• _About this task_: Filter the entries down to the lines containing "Type", and copy those lines.

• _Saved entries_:
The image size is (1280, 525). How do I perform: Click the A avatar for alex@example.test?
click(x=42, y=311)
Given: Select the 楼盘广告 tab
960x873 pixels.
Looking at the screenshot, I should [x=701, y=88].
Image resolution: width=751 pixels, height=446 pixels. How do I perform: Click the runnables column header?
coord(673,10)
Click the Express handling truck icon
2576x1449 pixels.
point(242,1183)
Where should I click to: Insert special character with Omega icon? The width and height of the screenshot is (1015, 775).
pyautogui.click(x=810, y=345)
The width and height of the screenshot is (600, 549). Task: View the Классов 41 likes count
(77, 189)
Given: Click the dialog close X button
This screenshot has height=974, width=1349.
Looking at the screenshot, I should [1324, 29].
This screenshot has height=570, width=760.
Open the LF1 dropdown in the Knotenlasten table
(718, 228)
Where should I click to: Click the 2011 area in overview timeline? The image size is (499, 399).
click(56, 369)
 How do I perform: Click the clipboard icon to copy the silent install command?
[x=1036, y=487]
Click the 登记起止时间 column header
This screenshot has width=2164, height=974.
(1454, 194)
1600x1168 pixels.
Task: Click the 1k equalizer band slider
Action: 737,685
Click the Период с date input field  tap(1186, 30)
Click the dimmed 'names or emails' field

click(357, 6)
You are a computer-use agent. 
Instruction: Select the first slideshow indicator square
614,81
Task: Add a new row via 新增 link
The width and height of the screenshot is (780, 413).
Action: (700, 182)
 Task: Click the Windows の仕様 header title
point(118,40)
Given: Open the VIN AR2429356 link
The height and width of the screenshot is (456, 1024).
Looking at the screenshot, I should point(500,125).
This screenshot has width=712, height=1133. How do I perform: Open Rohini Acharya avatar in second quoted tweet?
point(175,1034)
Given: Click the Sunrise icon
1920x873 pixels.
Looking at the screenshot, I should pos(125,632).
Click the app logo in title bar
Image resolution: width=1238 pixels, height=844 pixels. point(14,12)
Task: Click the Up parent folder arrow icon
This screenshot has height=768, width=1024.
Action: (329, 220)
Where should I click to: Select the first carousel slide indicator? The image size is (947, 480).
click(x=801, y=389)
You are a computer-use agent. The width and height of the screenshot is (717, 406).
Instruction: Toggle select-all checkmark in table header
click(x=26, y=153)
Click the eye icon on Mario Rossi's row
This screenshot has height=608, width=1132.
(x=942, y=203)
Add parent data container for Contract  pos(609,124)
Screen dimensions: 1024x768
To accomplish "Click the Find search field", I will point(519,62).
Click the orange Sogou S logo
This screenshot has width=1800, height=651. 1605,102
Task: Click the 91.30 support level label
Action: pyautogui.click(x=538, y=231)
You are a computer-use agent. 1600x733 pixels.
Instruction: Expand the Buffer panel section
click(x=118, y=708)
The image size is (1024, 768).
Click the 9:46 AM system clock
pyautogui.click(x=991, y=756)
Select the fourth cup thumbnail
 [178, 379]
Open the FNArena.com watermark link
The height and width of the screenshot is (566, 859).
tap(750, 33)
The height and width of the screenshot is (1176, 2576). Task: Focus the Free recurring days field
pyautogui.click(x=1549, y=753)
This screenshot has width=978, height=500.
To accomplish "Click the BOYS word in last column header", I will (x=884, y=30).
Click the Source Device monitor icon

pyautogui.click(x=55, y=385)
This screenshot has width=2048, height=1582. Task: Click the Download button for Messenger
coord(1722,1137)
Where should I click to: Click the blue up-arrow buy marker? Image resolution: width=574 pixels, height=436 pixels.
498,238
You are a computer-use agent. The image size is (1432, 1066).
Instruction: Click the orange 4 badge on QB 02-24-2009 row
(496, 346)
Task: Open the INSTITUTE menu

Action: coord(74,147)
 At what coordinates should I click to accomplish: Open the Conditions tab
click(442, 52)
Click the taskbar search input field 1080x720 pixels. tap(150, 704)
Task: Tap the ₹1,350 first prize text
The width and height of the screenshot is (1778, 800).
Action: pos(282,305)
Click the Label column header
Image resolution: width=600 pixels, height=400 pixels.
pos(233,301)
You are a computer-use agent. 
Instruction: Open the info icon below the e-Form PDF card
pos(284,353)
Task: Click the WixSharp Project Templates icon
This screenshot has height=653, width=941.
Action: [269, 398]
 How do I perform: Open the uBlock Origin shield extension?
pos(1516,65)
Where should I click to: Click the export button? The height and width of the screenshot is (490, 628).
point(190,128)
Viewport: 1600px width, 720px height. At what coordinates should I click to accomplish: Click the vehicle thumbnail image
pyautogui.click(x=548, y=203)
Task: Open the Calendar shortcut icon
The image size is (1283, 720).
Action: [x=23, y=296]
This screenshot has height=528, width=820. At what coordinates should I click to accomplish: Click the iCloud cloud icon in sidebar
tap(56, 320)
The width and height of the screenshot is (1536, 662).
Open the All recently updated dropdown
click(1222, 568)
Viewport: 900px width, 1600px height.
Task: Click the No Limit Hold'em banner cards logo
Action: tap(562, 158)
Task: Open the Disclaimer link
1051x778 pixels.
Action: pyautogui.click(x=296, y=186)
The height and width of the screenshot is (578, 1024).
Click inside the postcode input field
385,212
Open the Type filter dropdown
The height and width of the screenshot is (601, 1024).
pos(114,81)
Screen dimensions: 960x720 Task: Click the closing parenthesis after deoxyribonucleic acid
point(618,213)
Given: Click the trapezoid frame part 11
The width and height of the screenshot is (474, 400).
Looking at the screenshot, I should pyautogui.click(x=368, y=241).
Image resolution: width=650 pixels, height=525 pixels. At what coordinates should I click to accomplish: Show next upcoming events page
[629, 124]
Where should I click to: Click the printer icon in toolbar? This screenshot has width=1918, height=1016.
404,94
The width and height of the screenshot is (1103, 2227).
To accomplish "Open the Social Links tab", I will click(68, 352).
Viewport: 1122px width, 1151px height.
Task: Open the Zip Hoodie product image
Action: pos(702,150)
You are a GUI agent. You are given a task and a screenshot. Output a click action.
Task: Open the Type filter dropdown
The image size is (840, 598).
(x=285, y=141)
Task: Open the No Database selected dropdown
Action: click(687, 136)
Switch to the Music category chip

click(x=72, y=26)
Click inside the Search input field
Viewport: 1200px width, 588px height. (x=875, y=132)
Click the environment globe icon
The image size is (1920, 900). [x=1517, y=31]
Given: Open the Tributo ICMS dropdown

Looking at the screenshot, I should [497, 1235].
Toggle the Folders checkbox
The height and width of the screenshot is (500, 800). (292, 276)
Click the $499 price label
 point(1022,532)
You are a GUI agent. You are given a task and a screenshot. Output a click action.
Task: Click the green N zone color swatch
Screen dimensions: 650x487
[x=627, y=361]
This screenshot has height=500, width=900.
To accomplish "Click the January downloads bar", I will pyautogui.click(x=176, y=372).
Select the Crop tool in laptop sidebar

• _Written answer_:
Open the Type filter dropdown
Task: Open the Type filter dropdown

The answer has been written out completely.